"Deep Work: Professional activities performed in a state of distraction-free concentration that push your cognitive capabilities to their limit. These efforts create new value, improve your skill, and are hard to replicate."
Cal Newport's deep dive into deep work is important reading, especially in a time of global pandemic, remote working, and "The Great Resignation." Of course, as a manager, I recognize a lot of this as aspirational at best and not feasible at worst, which the author skirts around.
"Because, of course, in the end, a business's goal is to generate value, not to make sure its employee's lives are as easy as possible."
"Deep Work: Rules of Focused Success in a Distracted World" explores concepts like attention residue and attention restoration theory, making a compelling case for using any and all methods to protect and preserve time for deep work.
Disclaimer: I do not subscribe to the entirety of this philosophy.
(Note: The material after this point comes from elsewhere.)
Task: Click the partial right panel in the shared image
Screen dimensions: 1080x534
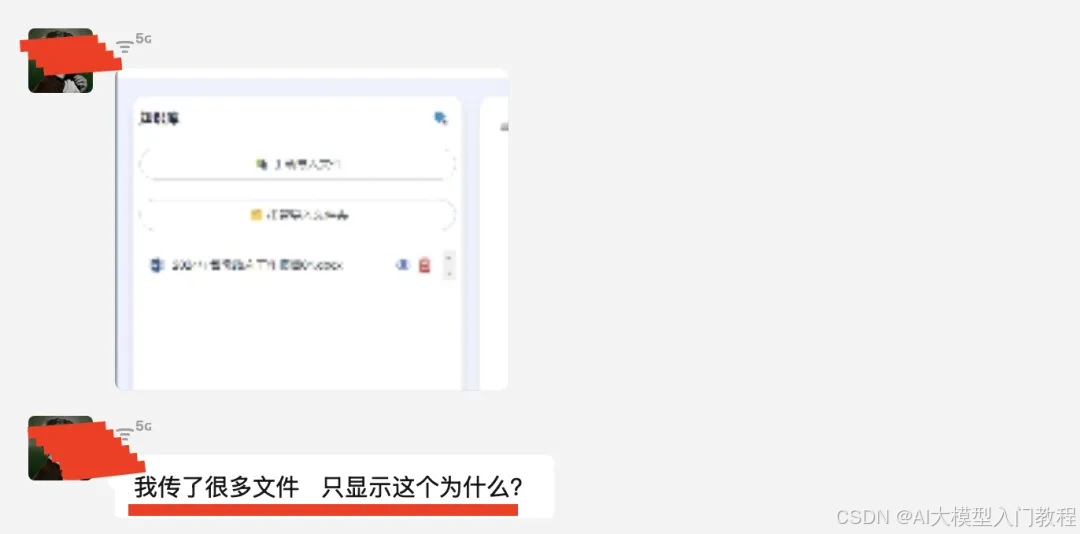Action: (x=495, y=241)
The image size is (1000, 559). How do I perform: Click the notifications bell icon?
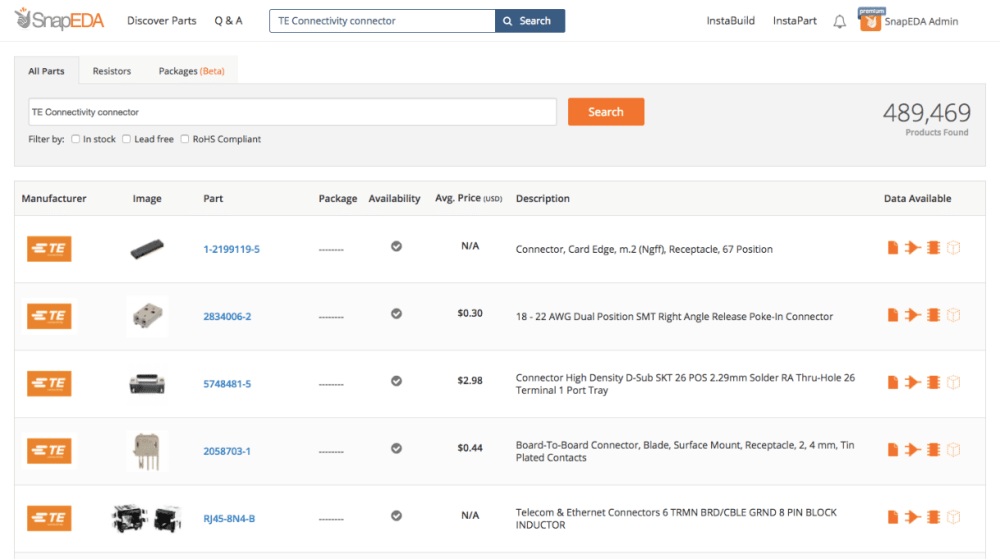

Having come from a journalism background where things change from moment to moment, I've become comfortable amidst uncertainty -- a stipulation acknowledged by Newport.
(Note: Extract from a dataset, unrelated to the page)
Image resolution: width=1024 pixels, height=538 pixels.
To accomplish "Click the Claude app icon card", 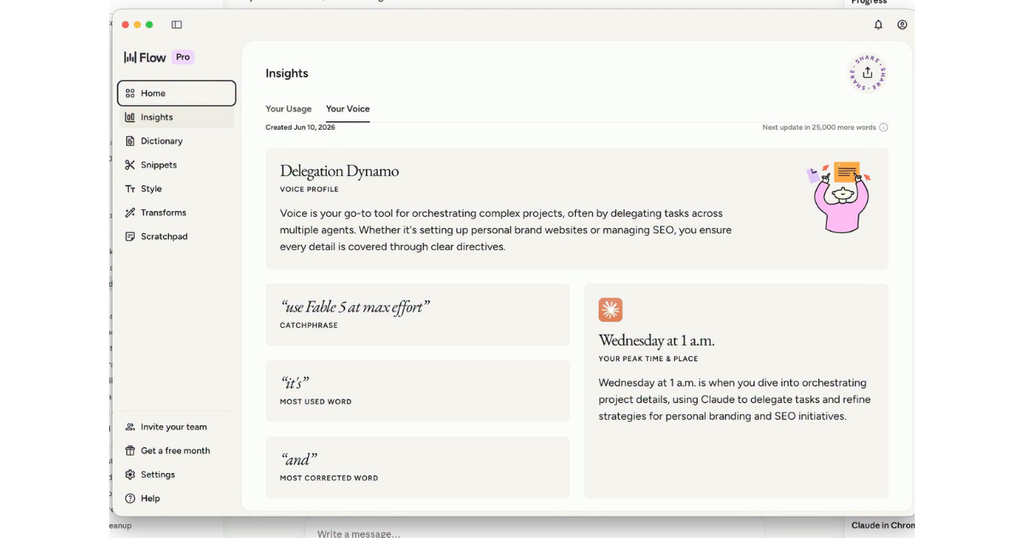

"I call this approach, in which you fit deep work wherever you can in your schedule, the journalist philosophy ... This name is a nod to the fact that journalists, like Walter Isaacson, are trained to shift into a writing mode on a moment's notice, as is required by the deadline-driven nature of their profession."
Overall, the reading can be slow going, but the messages and tips are intensely useful, no matter your profession, market, or personal working style.